(The records Opens)
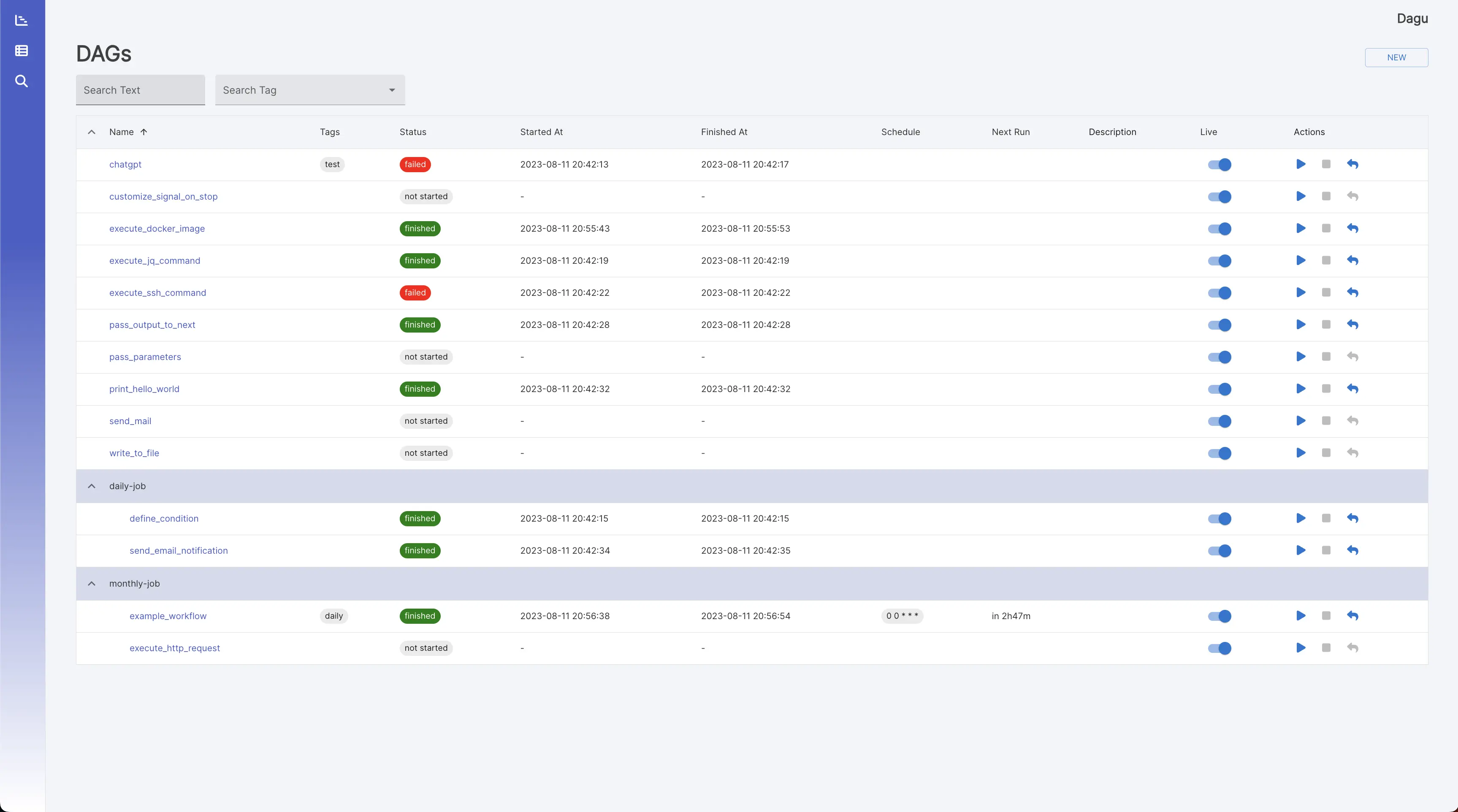Open the pass_output_to_next DAG link

[152, 325]
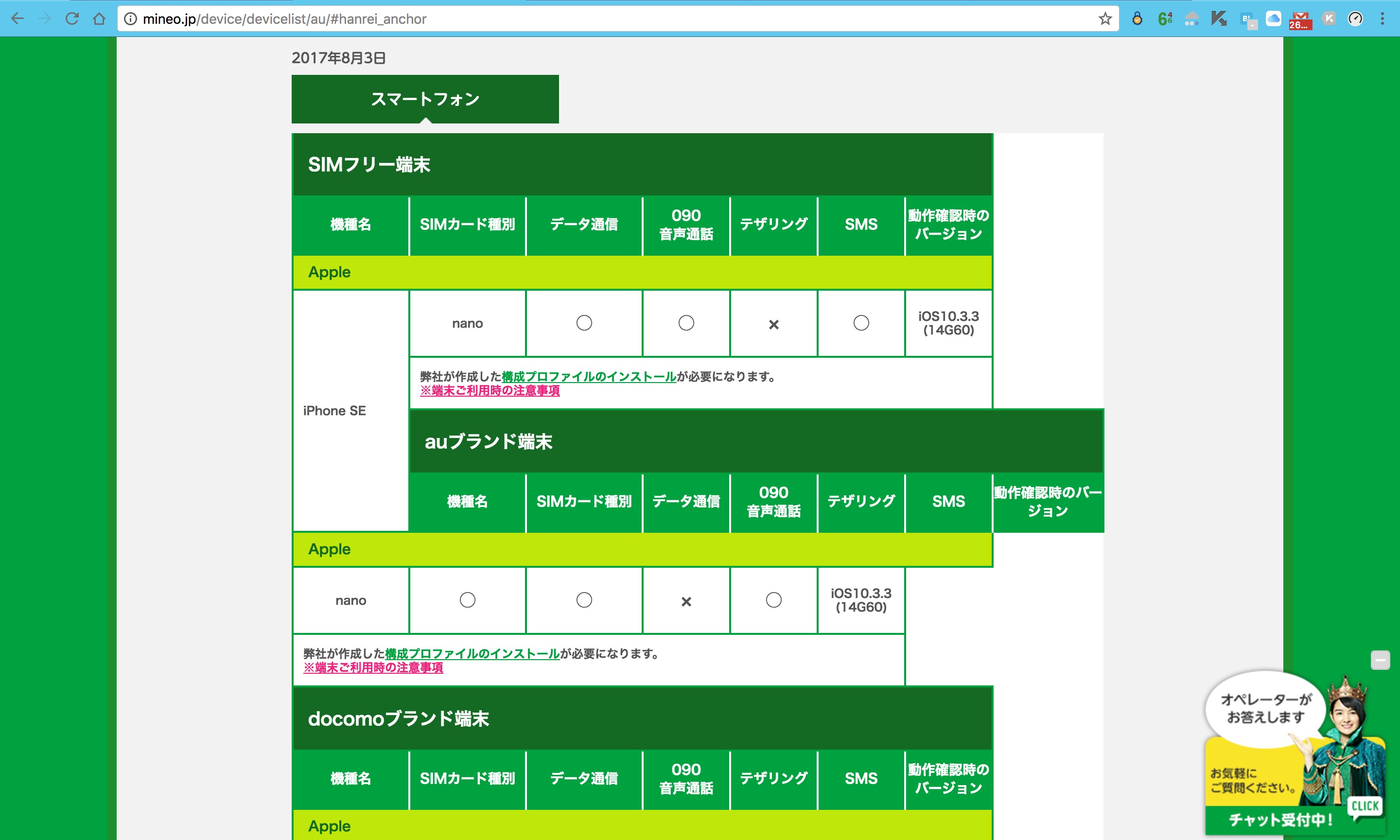Select the スマートフォン tab
1400x840 pixels.
tap(425, 99)
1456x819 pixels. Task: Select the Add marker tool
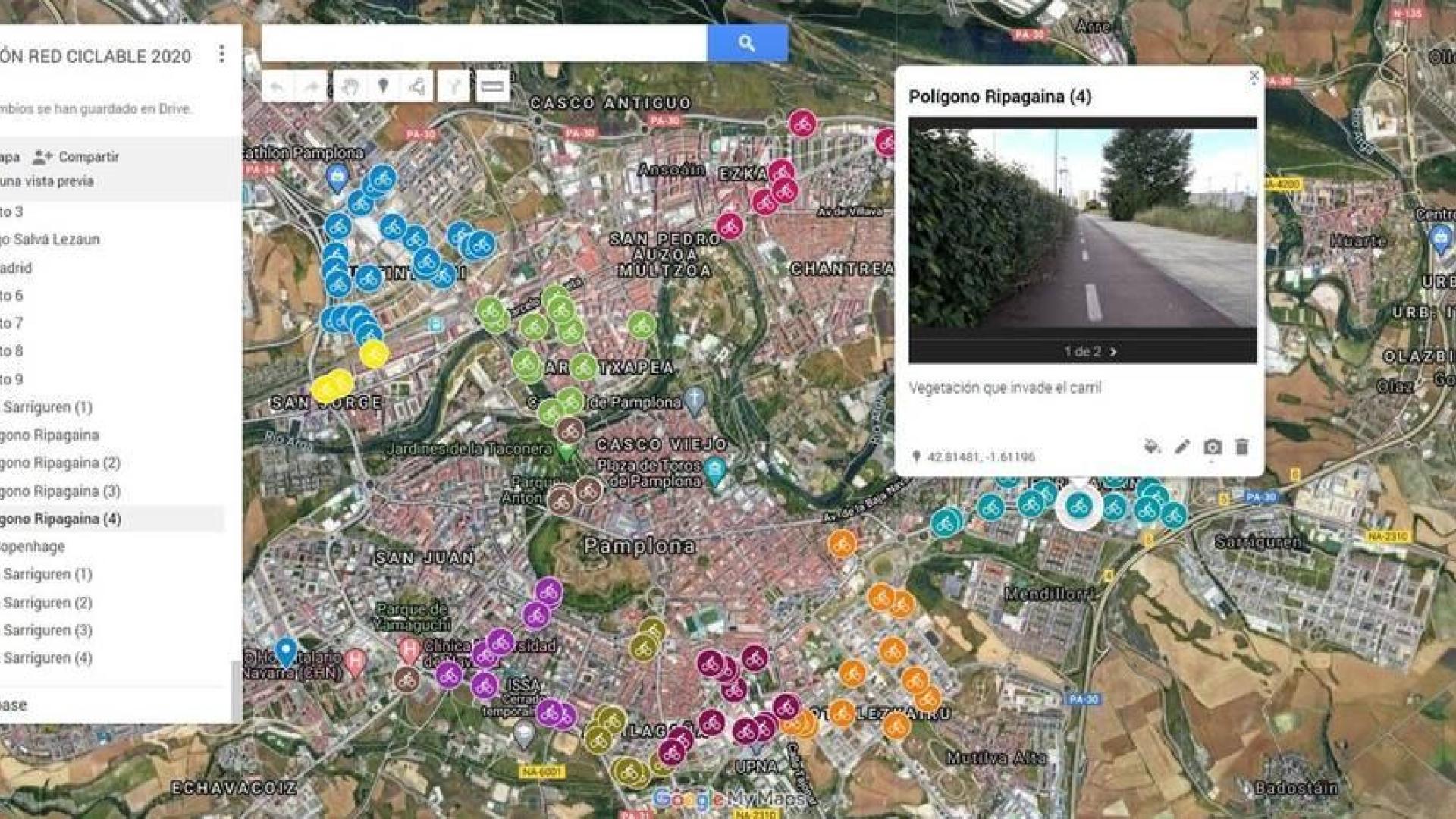click(x=383, y=86)
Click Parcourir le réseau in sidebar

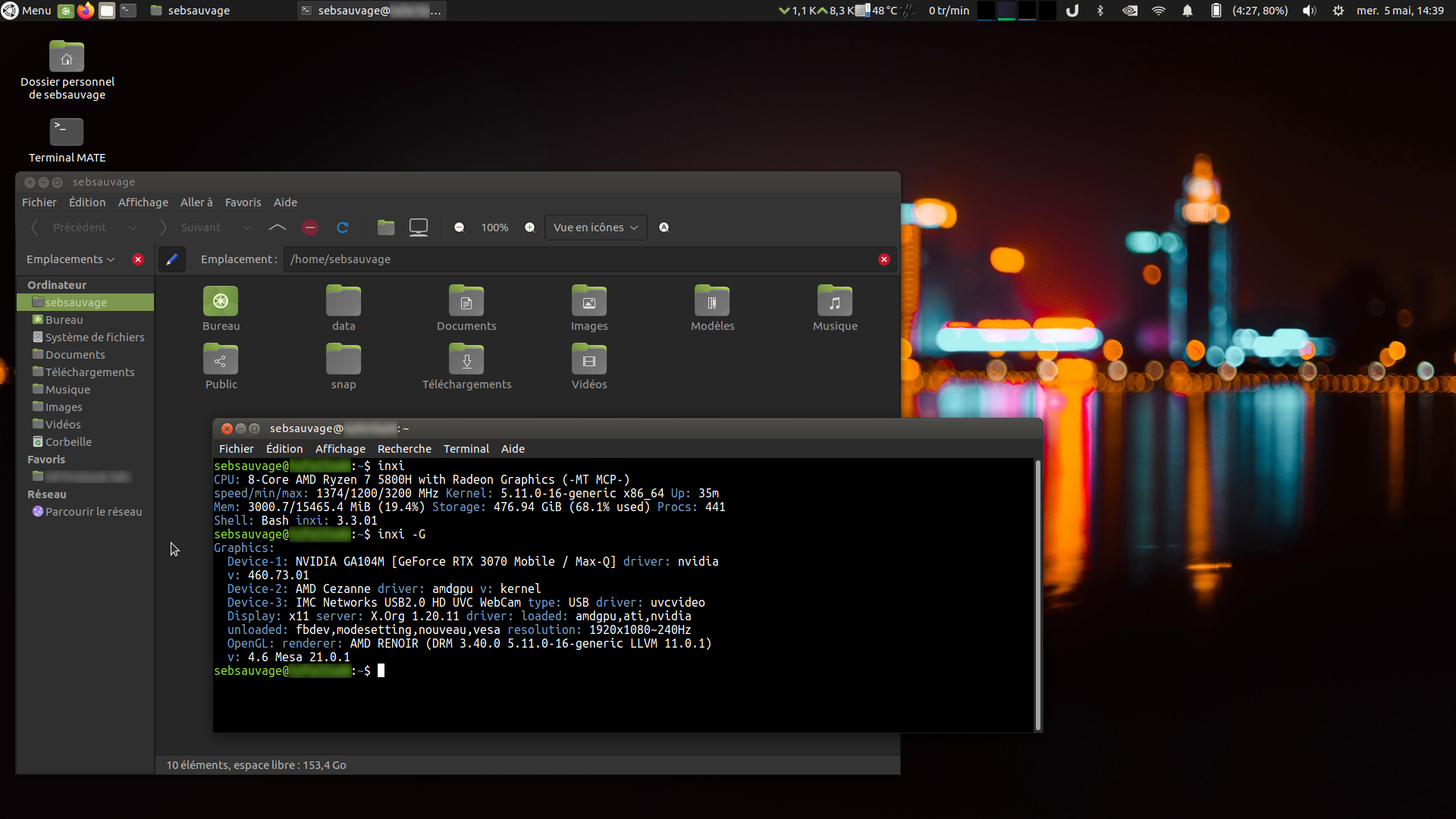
(The records Closes)
## Task to carry out
Only the lines from the one containing "1456x819 pixels. Task: Select" through the last line of the data may appear in the answer, each given again exactly and with pictures left out.

## Expected output
1456x819 pixels. Task: Select the Add marker tool
click(x=383, y=86)
Click Parcourir le réseau in sidebar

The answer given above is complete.